Copy nothing but the text: repeat each entry exactly and drop the images.

(Beginning of ENTRIES PROVIDED)

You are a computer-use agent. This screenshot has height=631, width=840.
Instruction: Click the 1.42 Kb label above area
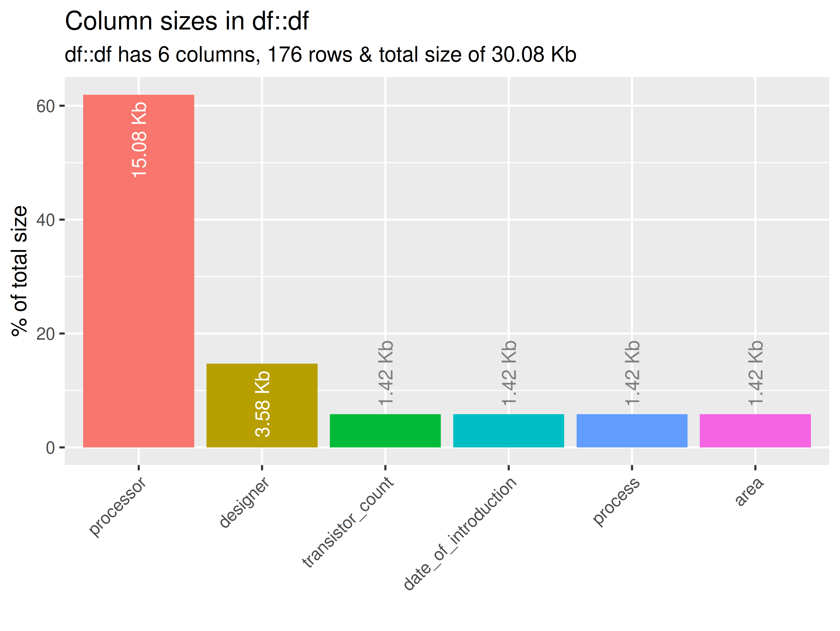pyautogui.click(x=756, y=373)
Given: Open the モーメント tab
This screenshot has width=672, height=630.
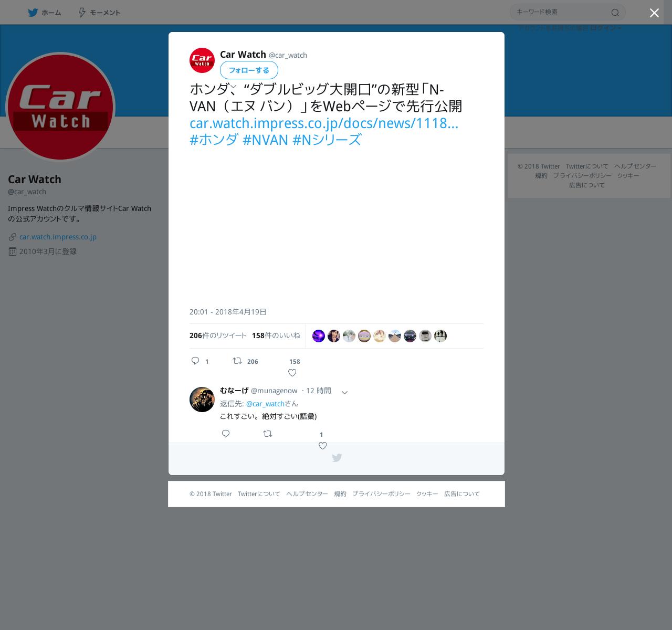Looking at the screenshot, I should pyautogui.click(x=99, y=13).
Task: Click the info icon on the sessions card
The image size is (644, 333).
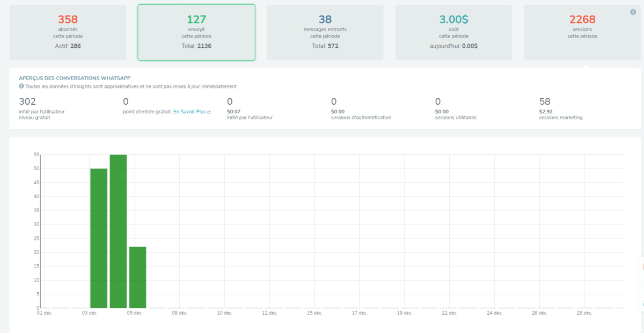Action: coord(633,12)
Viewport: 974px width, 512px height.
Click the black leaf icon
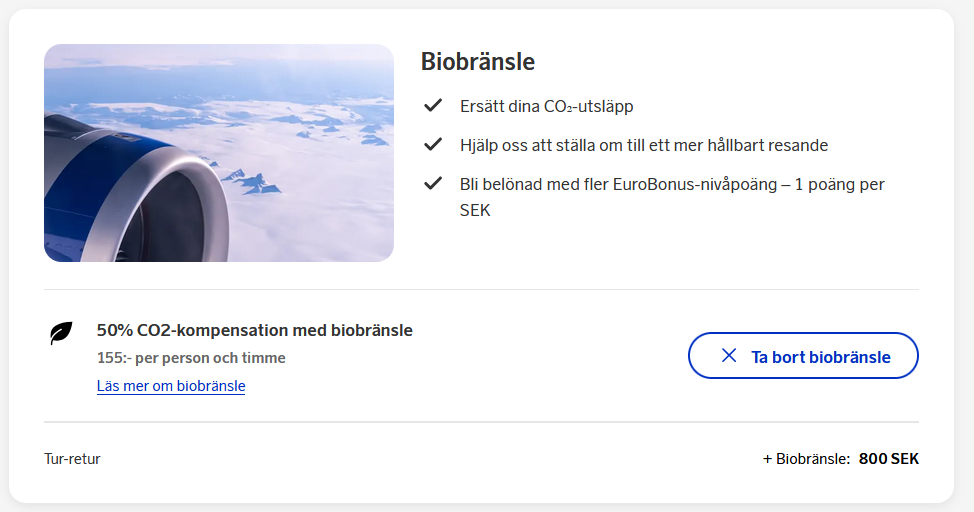point(62,333)
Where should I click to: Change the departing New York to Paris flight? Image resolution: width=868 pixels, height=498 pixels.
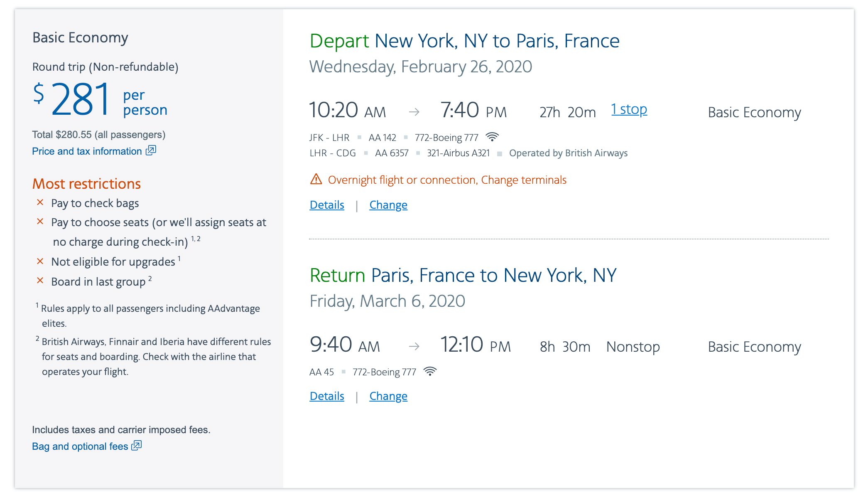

(End of ENTRIES PROVIDED)

RESULT OF THE TASK >>
You are a computer-use agent. This screenshot has height=631, width=840.
Instruction: Click the 1.42 Kb label above area
pyautogui.click(x=756, y=373)
Given: Open the モーメント tab
This screenshot has width=672, height=630.
Looking at the screenshot, I should pyautogui.click(x=99, y=13).
Task: Click the info icon on the sessions card
The image size is (644, 333).
Action: coord(633,12)
Viewport: 974px width, 512px height.
Click the black leaf icon
point(62,333)
Where should I click to: Change the departing New York to Paris flight? Image resolution: width=868 pixels, height=498 pixels.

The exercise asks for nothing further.